Most follicles, known as primordial follicles, are dormant and located in the outer layer of the ovary, the cortex. A small proportion of these follicles are activated at regular intervals and migrate into the ovary, into a region known as the growth pool. Only some of these growing follicles produce mature eggs that are released into the fallopian tube. With the ability to control the development of the follicles and optimize the ovarian environment, the team believes that the engineered ovarian tissue could function much longer than unmodified implanted tissue. This means that patients would have a longer fertility window and their bodies could produce hormones that regulate the menstrual cycle and support muscle, skeletal, sexual organ and cardiovascular health for longer. The magic that the researchers are working towards is being able to bring an immature cell to maturity. But to do this, they need to know which molecules control this process.

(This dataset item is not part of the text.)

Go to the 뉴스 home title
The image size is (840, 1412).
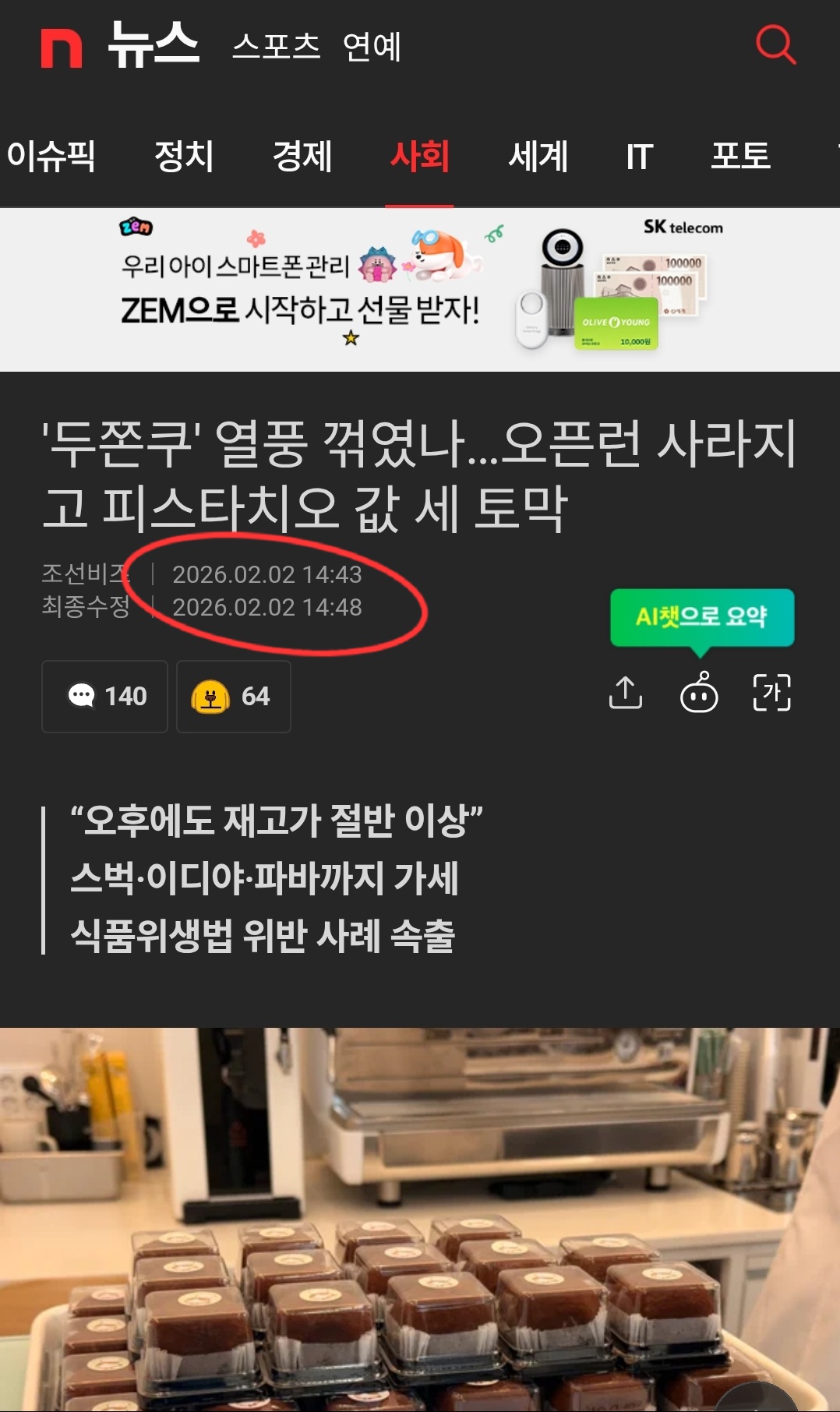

The team used a relatively new technology called spatial transcriptomics to track all gene activity – and where it occurs – in tissue samples. This is done by reading RNA strands, which are like notes of the DNA strand, and provide information about which genes are currently being read. In collaboration with an organ procurement organization, the U-M researchers performed RNA sequencing of ovaries from five human donors. According to Shikanov, this was the first time that the researchers were able to specifically examine ovarian follicles and egg cells and perform a transcriptional analysis that allows them to see which genes are active.

The majority of ovarian follicles already present at birth never reach the growth pool and eventually self-destruct. With this new data, researchers can begin to understand what makes a good egg – what determines which follicles grow, ovulate, get fertilized and become a baby. U-M’s work is part of the Human Cell Atlas project, which aims to “create maps of all the different cells, their molecular properties and their location to understand how the human body works and what goes wrong in disease.” Shikanov, Li and U-M collaborators such as Sue Hammoud, U-M associate professor of human genetics and urology, are mapping other parts of the female reproductive system, including the uterus, fallopian tubes and ovaries.